>> Begin Records shown

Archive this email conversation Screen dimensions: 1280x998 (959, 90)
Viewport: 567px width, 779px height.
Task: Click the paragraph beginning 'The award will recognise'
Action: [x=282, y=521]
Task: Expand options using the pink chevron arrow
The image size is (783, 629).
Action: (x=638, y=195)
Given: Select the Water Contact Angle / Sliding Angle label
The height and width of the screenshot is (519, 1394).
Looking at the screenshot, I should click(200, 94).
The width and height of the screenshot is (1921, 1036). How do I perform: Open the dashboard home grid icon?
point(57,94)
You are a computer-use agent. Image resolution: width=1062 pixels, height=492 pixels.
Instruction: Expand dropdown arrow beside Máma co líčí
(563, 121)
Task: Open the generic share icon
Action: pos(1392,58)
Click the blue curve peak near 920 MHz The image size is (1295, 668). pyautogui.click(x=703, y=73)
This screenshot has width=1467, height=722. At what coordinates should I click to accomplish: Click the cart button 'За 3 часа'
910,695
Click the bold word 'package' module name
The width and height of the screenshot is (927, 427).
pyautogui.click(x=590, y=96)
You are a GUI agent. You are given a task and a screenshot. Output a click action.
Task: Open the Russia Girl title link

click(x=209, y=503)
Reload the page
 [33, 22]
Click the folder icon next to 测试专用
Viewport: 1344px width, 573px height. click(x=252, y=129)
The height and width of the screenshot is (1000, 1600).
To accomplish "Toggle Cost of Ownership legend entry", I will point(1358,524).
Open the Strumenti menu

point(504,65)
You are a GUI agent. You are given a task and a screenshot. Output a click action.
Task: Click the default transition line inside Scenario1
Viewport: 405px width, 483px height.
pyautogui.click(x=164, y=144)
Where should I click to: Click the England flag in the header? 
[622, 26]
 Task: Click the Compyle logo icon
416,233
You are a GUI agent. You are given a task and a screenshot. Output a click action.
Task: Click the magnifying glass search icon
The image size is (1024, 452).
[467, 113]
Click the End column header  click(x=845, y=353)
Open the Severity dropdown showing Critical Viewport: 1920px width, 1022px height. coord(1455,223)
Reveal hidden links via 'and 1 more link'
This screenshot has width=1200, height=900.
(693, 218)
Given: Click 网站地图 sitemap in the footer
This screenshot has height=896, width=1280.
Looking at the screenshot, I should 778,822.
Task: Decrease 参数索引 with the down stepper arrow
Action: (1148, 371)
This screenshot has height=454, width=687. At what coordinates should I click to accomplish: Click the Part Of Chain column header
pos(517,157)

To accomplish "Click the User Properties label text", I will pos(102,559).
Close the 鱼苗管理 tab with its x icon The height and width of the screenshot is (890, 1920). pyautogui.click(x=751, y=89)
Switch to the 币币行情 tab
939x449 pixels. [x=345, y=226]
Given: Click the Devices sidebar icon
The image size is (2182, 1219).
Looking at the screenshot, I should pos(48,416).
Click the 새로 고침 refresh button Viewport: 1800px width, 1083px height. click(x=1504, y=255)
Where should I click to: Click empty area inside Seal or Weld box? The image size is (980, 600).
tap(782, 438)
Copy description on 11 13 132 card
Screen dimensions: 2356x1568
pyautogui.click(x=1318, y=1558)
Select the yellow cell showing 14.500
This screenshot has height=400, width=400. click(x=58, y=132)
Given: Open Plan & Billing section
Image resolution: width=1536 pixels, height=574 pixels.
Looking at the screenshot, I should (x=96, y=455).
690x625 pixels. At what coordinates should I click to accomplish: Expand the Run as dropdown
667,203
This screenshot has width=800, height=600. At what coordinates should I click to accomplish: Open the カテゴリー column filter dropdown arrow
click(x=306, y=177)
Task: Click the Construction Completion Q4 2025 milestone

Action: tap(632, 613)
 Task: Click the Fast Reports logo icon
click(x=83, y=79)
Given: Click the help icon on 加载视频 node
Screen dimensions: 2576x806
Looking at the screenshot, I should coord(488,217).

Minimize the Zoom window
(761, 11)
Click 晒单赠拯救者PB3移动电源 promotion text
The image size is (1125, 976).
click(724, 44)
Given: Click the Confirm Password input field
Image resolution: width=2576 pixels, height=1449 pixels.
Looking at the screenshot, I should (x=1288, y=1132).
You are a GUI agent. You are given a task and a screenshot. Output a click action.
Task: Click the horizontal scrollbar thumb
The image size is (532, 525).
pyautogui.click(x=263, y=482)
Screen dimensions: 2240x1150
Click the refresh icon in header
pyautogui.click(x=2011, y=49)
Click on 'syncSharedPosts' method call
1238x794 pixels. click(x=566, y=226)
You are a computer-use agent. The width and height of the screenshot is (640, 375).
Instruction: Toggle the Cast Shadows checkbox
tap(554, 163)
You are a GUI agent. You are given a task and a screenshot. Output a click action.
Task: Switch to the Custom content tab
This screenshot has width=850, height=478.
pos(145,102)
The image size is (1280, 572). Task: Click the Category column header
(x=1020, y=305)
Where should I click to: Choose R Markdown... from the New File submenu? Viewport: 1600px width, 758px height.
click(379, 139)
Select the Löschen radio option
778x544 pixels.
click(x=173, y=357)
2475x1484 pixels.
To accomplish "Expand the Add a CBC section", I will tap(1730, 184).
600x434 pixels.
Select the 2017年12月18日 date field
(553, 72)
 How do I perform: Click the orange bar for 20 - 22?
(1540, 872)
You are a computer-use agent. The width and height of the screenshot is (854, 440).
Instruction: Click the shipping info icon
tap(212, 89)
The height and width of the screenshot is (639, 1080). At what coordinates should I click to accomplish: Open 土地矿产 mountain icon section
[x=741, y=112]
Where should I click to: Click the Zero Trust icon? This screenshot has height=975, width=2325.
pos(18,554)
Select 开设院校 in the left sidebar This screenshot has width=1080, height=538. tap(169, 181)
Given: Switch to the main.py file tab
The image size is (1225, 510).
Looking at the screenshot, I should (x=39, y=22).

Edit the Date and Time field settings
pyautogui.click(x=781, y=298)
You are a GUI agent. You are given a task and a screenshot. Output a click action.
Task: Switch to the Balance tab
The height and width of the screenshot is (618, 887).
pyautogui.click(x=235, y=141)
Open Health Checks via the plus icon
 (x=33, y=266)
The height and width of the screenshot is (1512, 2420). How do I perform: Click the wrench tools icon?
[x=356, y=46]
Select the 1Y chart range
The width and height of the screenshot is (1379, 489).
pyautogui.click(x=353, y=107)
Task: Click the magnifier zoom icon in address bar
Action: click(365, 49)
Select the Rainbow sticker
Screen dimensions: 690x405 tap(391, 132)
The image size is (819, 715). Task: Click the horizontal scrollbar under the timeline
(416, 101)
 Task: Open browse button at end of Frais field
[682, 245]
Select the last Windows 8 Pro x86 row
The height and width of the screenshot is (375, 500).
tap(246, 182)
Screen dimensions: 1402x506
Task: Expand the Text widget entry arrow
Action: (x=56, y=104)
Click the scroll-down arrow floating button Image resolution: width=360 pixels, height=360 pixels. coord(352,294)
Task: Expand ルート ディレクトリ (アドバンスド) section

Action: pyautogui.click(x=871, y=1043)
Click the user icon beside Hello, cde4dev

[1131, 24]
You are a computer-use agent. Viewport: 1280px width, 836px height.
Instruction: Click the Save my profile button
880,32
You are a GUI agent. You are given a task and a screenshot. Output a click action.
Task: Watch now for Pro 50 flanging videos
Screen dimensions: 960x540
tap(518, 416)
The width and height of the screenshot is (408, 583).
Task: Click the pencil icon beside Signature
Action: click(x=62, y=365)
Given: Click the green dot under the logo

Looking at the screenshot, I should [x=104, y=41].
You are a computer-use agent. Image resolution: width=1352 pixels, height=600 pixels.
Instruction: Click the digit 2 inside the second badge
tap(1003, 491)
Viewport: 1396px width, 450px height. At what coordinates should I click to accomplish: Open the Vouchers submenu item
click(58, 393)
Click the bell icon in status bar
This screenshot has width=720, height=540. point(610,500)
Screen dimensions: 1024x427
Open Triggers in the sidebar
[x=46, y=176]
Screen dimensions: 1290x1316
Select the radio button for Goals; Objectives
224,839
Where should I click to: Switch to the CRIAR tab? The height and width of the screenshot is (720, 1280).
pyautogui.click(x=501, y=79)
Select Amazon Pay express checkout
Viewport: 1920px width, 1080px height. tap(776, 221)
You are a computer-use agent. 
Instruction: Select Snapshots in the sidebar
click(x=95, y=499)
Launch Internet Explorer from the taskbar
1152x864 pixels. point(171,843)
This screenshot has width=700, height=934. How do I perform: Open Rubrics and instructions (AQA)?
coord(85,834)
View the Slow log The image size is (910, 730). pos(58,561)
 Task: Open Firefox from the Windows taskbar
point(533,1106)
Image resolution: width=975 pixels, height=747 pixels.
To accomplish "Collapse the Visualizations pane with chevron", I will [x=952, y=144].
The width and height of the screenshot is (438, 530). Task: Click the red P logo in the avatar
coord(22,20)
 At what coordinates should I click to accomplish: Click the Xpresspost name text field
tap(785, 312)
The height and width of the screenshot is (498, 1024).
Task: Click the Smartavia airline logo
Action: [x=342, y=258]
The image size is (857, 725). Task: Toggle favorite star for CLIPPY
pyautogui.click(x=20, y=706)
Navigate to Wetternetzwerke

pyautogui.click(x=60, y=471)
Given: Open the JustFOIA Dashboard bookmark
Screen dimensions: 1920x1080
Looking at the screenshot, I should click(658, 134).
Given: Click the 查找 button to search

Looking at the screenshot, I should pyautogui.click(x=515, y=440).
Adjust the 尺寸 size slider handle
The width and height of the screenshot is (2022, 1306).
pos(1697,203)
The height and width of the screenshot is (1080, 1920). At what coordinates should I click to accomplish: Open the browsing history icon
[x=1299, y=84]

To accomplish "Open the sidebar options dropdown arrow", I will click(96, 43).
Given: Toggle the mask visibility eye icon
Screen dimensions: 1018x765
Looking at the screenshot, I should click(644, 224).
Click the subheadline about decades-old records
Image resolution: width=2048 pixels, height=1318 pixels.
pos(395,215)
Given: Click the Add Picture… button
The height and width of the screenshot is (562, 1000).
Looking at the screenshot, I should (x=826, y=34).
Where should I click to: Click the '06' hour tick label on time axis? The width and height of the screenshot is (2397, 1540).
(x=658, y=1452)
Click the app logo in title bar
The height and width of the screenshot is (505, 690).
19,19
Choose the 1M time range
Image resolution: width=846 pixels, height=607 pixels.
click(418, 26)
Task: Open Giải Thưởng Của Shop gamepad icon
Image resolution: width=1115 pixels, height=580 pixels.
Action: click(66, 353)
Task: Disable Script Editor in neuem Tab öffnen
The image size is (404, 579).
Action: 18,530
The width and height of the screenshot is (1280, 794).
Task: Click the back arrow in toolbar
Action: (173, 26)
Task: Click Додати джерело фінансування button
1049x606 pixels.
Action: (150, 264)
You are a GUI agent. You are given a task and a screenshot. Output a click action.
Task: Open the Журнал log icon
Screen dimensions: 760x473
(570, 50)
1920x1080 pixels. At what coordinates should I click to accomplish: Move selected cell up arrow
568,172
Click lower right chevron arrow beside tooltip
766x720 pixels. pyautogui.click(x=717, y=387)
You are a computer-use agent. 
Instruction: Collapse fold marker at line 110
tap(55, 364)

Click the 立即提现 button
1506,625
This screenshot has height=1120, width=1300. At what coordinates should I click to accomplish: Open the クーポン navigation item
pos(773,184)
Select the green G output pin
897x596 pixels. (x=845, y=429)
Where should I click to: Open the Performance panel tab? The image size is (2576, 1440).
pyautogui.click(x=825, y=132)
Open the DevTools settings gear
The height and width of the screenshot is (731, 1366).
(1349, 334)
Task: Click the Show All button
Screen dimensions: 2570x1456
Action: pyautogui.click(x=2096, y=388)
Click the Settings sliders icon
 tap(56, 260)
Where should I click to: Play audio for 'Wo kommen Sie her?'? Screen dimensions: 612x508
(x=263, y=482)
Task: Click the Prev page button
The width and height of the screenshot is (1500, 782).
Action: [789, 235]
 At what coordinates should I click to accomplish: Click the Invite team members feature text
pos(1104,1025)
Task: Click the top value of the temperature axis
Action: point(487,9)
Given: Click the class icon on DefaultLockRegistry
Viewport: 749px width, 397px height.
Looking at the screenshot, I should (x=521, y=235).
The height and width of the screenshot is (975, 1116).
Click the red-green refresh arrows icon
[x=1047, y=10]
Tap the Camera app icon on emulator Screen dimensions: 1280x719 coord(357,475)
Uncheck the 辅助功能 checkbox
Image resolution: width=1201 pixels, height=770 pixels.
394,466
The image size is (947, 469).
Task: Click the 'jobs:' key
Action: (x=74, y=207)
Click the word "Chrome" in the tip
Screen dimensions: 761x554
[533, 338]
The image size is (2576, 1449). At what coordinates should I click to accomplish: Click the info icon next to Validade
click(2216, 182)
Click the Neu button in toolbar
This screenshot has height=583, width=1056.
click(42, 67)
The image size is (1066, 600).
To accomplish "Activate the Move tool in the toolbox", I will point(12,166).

>> End Records shown

Work required
Locate every line of the material above that contains the string "point", and copy each of those lines in full.

Task response
point(57,94)
To accomplish "Toggle Cost of Ownership legend entry", I will point(1358,524).
point(504,65)
This screenshot has width=720, height=540. point(610,500)
1152x864 pixels. point(171,843)
point(533,1106)
Action: point(487,9)
To accomplish "Activate the Move tool in the toolbox", I will point(12,166).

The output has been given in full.